Friday, September 25, 2015

FORGOTTEN FOES : SOOFI AND THE SUDD


Under the auspices of his original author, Steve Gerber, Howard the Duck was the perfect target for shadowy and squeaky-clean conspiracies. A feathered every-duck representing the institutional malaise afflicting the Boomer generation during the Seventies, Howard carried a little bit of Potter Stewart with him in his quest for something resembling a comfortable, happy, worthwhile existence - he couldn't define it, but he'd probably know it when he saw it.

In the interim, Howard was bounced around a full prog-rock concept album's worth of institutional absurdity, ending up everywhere from the wrestling ring to the booby hatch in his quest to make it in a world he never made. So in addition to absurd foes like the Space Turnip, Doctor Bong and the Turnip Lady, he was also subject to the squeaky clean intentions of SOOFI and their living man-soap monster, Sudd.

Most of Howard's colorful enemies were somehow institutional and authoritative, people or organizations whose aims were objectively beneficial but whose zeal made them greater menaces than the filth they fought. Such is the case with SOOFI, standing for Save Our Offspring from Indecency. Being a radical terrorist organization with an inclination towards suicide bombing, however, meant that the offspring enjoyed by SOOFI members would have been few and far between.

Joe Simon wasn't alone in seeing a claustrophobic, all-consuming menace in the insipid glare of the ubiquitous Happy Face symbol, using it as the visage for Prez's Boss Smiley. Gerber saw it too. The happy-go-lucky, all-signing and all-dancing SOOFI armada - decked out in spotless white janitor suits and bearing pushbrooms - wore them as well, as did their Supreme SOOFI, a faceless army of bland, meaningless smiles. Did I say Prog Rock, earlier? This is definitely some Dead Kennedys material.

They explode in the next panel, and never would the "B-ROOM" sound effect have been more appropriate.

In any case, more to the point: Sudd's origin involves a lowly dishwasher and over-devoted advocate of a pornography-free civilization who blithely plops a can of lemon-scented cleaner into a microwave and switches it on, transforming his whole body into a mass of abrasive, cleansing, sentient and homicidal suds.

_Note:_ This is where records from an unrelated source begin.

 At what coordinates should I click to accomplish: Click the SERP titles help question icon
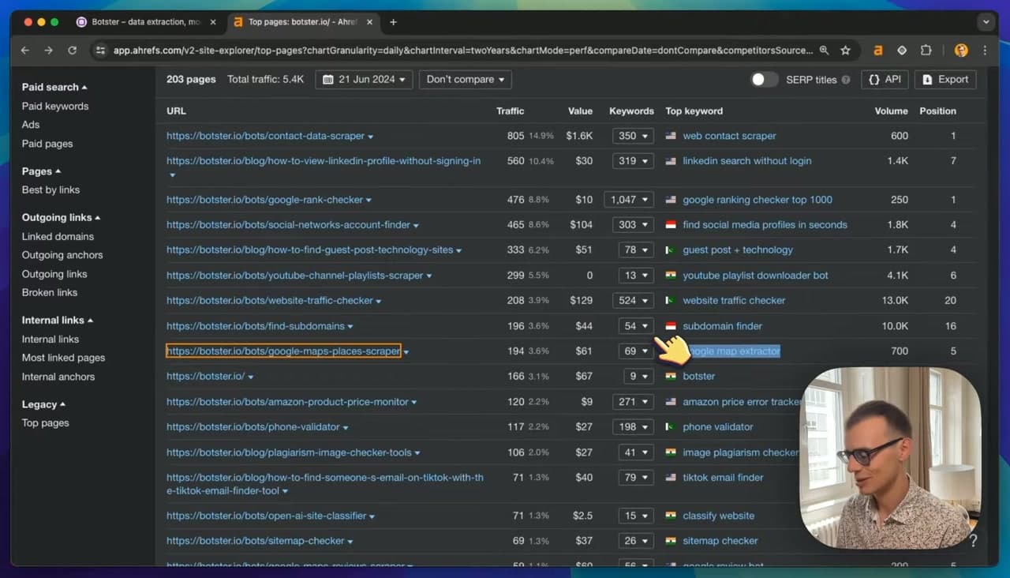pos(846,80)
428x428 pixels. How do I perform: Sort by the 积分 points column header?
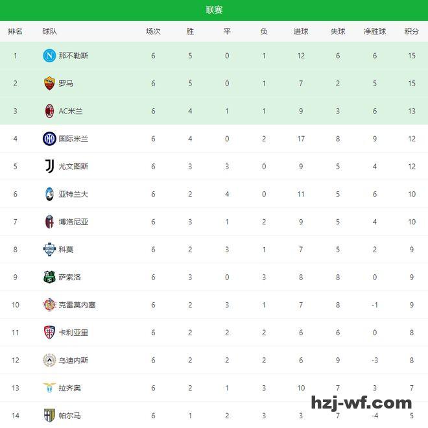(411, 31)
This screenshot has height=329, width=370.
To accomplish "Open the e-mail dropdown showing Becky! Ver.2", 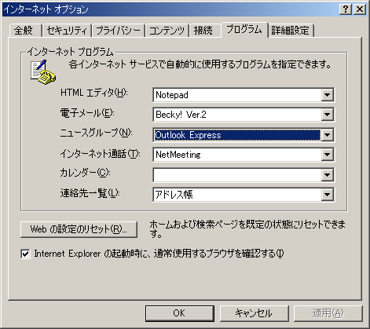I will pos(327,115).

You might think it's ludicrous, but the Flash got hit by four shelves full of chemicals and a lightning bolt, which burn wards across the United States will inform you only helps you run very fast because you're on fire. 

Avoiding her creditors?
His crusade to clean up filth becomes very literal even as his mind is submerged beneath soapy brutality, and Sudd takes to the streets. He murders a few bums along the way, but wipes literally decades of gross muck off the streets and buildings, and the local residents see that as a pretty fair trade-off.

Defeating Sudd brings Howard to the attention of the Supreme SOOFI, whose operatives are busily walking into adult bookstores, dirty movie theaters and glam rock concerts in order to blow themselves to pieces. Naturally, the death toll is still considered slightly acceptable, if only because it cleans the streets. Same thing happened when Giuliani Disney-fied Times Square, and now everyone wants the hookers back.

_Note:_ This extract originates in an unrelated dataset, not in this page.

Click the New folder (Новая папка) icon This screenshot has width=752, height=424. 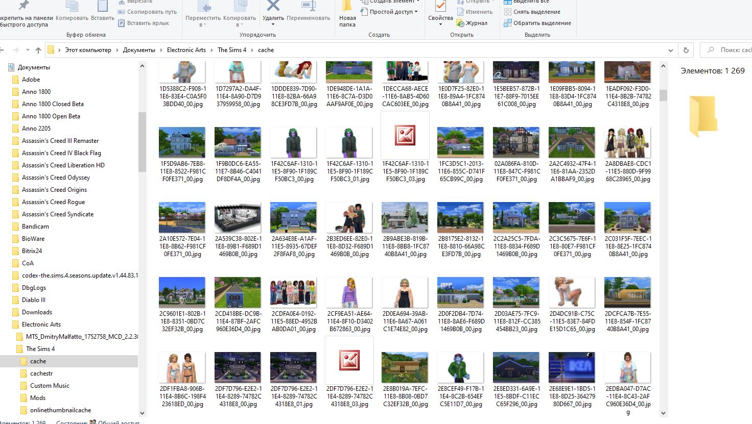(347, 7)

The end of the conflict involves Howard being kidnapped by SOOFI, dressed up to disguise his animal nudity (where did they get square shoes anyway?) and defeating the entire magilla with the one tactic no one thought of: hitting a girl. Slugging the Supreme SOOFI breaks her mask, revealing the back of what was clearly meant to be anti-gay activist Anita Bryant's well-coiffed noggin.

These days it would probably be Kim Davis, or the Chik-Fil-A guy, or whoever the anti-gay activist at the moment is, because the twenty-teens are feeling a lot like the 1970s in a lot of ways. And the only reasonable reaction to that may be the way Howard handled the unmasking of the Supreme Soofi herself -- he just walked away disgusted.



2 comments:

BillyWitchDoctor said...

I'd probably curl up and die if you did an article about Howard's hamfisted adventures in his black-and-white phase. Not even reaction to the usual subject regarding those "mature" rags, just an analysis of that mortifying Captain Americana story or maybe the time Howard and Bev parodied a certain competitor's Dynamic Duo (and their villains).

Calamity Jon Morris said...

The black-and-white Howards are on my to-do list for a few possible entries, not the least of which because I believe it's the first fictional portrayal of a relationship falling apart I'd ever seen committed to paper, and it might've scarred me a little. Whatever the vices and shortcomings of that series - and there were a few, it's a pretty good early example of a character being kept cosmetically alive after its creator left, even if the stuffing was removed - it did at least take the absurd chicken-themed villain Black Talon and make him even more absurd by putting him in a duck suit.